EXERCISE AIM
Starting with the line that contains "Instruction: Click the Undo arrow icon" and stopping after the line that contains "This screenshot has height=715, width=750.", copy the entries below exactly. Include nothing else.

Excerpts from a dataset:
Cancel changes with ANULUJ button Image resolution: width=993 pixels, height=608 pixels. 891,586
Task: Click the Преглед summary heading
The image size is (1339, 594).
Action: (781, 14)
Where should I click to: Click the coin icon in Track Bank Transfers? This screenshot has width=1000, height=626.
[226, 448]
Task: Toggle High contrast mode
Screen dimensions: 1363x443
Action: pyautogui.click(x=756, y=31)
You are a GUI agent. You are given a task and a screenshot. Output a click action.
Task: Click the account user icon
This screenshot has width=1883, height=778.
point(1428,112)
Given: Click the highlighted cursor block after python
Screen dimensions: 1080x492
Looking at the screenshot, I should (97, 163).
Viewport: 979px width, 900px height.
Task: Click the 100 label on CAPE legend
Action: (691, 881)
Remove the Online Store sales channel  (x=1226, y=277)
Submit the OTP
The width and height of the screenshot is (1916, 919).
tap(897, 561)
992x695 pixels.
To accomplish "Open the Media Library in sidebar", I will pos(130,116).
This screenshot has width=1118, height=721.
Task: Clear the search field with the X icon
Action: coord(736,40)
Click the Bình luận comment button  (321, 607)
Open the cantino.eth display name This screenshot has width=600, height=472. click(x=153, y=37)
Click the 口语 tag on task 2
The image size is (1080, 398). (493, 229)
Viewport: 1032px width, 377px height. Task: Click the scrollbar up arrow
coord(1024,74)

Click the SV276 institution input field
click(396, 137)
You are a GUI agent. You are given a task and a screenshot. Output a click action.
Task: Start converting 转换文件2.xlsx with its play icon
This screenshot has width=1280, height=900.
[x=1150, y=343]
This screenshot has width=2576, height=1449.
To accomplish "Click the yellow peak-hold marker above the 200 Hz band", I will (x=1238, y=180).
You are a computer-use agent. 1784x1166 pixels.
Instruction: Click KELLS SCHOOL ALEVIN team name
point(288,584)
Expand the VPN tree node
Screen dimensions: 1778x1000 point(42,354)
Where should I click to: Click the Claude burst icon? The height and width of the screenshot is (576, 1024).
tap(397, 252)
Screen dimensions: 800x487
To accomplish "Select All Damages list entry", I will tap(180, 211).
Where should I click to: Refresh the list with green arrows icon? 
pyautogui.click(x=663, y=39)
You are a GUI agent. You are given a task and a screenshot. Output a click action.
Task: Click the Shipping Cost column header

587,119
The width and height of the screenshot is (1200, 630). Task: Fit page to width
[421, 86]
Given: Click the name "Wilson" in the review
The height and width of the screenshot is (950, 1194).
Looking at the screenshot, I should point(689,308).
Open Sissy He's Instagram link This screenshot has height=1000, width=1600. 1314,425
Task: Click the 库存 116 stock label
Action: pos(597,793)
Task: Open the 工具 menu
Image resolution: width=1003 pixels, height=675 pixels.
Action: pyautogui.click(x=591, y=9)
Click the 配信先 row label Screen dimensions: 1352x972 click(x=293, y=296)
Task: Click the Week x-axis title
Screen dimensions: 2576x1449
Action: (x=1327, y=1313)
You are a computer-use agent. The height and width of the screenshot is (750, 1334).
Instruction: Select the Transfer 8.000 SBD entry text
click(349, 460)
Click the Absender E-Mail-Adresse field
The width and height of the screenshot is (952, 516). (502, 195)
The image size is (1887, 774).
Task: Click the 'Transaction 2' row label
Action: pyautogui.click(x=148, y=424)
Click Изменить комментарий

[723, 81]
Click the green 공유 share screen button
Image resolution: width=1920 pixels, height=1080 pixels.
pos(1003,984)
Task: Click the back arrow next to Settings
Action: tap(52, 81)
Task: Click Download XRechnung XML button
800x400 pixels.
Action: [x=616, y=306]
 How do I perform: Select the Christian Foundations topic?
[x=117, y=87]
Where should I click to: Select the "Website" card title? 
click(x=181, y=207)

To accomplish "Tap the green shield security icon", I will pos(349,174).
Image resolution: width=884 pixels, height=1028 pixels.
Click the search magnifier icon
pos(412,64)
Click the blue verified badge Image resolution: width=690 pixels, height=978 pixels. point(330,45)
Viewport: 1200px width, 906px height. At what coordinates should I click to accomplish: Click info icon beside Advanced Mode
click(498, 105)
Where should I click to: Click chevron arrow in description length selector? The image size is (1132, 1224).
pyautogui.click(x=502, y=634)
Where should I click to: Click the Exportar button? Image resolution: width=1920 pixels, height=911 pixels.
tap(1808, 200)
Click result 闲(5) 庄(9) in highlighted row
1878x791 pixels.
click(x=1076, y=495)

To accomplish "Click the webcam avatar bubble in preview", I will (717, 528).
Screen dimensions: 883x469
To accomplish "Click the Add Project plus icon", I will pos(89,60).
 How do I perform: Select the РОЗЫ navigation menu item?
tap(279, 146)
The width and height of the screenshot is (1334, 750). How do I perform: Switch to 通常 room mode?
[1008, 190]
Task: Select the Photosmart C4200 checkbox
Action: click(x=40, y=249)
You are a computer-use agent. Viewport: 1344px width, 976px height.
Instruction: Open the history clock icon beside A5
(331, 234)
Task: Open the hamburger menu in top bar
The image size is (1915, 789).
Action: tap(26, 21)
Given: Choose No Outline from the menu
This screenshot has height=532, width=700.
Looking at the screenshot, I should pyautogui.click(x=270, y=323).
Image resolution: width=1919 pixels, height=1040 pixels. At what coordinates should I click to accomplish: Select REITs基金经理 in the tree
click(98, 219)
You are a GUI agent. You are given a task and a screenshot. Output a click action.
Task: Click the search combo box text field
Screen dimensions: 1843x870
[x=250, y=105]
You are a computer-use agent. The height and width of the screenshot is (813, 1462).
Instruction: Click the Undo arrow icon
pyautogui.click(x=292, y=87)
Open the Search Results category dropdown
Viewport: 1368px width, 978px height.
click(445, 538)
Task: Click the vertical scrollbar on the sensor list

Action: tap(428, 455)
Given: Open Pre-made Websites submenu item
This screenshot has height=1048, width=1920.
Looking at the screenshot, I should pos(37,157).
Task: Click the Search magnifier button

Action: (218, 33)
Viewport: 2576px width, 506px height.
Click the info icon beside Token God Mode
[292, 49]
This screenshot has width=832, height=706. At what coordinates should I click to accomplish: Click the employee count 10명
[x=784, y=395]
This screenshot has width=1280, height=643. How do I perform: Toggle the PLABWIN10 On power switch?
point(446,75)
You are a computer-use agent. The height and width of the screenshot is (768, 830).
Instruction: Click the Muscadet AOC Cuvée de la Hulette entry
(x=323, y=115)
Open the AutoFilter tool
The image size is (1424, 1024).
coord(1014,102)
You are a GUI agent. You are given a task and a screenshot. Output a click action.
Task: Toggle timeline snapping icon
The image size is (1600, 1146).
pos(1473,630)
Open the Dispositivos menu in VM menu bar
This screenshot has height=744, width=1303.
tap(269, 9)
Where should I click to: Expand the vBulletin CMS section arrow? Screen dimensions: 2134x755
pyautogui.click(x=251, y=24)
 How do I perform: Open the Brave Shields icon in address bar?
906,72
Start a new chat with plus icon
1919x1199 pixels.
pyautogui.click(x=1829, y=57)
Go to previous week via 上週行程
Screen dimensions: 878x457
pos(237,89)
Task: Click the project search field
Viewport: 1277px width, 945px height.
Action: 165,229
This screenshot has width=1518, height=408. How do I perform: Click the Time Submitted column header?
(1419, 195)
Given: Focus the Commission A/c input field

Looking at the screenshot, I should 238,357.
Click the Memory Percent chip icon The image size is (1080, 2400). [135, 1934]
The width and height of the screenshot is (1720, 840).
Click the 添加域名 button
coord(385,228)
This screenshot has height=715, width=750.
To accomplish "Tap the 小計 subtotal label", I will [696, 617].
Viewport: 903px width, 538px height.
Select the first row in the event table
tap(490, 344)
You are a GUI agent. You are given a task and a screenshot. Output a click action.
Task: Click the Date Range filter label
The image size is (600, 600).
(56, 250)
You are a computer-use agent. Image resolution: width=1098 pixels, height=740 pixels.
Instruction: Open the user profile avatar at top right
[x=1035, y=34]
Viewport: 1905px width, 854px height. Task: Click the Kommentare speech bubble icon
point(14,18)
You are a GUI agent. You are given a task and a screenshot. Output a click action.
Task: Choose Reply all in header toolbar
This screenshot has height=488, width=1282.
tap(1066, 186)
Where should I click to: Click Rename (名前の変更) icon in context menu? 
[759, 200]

RESULT OF THIS EXERCISE
Instruction: Click the Undo arrow icon
pyautogui.click(x=292, y=87)
Open the Search Results category dropdown
Viewport: 1368px width, 978px height.
click(445, 538)
Task: Click the vertical scrollbar on the sensor list

Action: tap(428, 455)
Given: Open Pre-made Websites submenu item
This screenshot has height=1048, width=1920.
Looking at the screenshot, I should pos(37,157).
Task: Click the Search magnifier button

Action: (218, 33)
Viewport: 2576px width, 506px height.
Click the info icon beside Token God Mode
[292, 49]
This screenshot has width=832, height=706. At what coordinates should I click to accomplish: Click the employee count 10명
[x=784, y=395]
This screenshot has width=1280, height=643. How do I perform: Toggle the PLABWIN10 On power switch?
point(446,75)
You are a computer-use agent. The height and width of the screenshot is (768, 830).
Instruction: Click the Muscadet AOC Cuvée de la Hulette entry
(x=323, y=115)
Open the AutoFilter tool
The image size is (1424, 1024).
coord(1014,102)
You are a GUI agent. You are given a task and a screenshot. Output a click action.
Task: Toggle timeline snapping icon
The image size is (1600, 1146).
pos(1473,630)
Open the Dispositivos menu in VM menu bar
This screenshot has height=744, width=1303.
tap(269, 9)
Where should I click to: Expand the vBulletin CMS section arrow? Screen dimensions: 2134x755
pyautogui.click(x=251, y=24)
 How do I perform: Open the Brave Shields icon in address bar?
906,72
Start a new chat with plus icon
1919x1199 pixels.
pyautogui.click(x=1829, y=57)
Go to previous week via 上週行程
Screen dimensions: 878x457
pos(237,89)
Task: Click the project search field
Viewport: 1277px width, 945px height.
Action: 165,229
This screenshot has width=1518, height=408. How do I perform: Click the Time Submitted column header?
(1419, 195)
Given: Focus the Commission A/c input field

Looking at the screenshot, I should 238,357.
Click the Memory Percent chip icon The image size is (1080, 2400). [135, 1934]
The width and height of the screenshot is (1720, 840).
Click the 添加域名 button
coord(385,228)
This screenshot has height=715, width=750.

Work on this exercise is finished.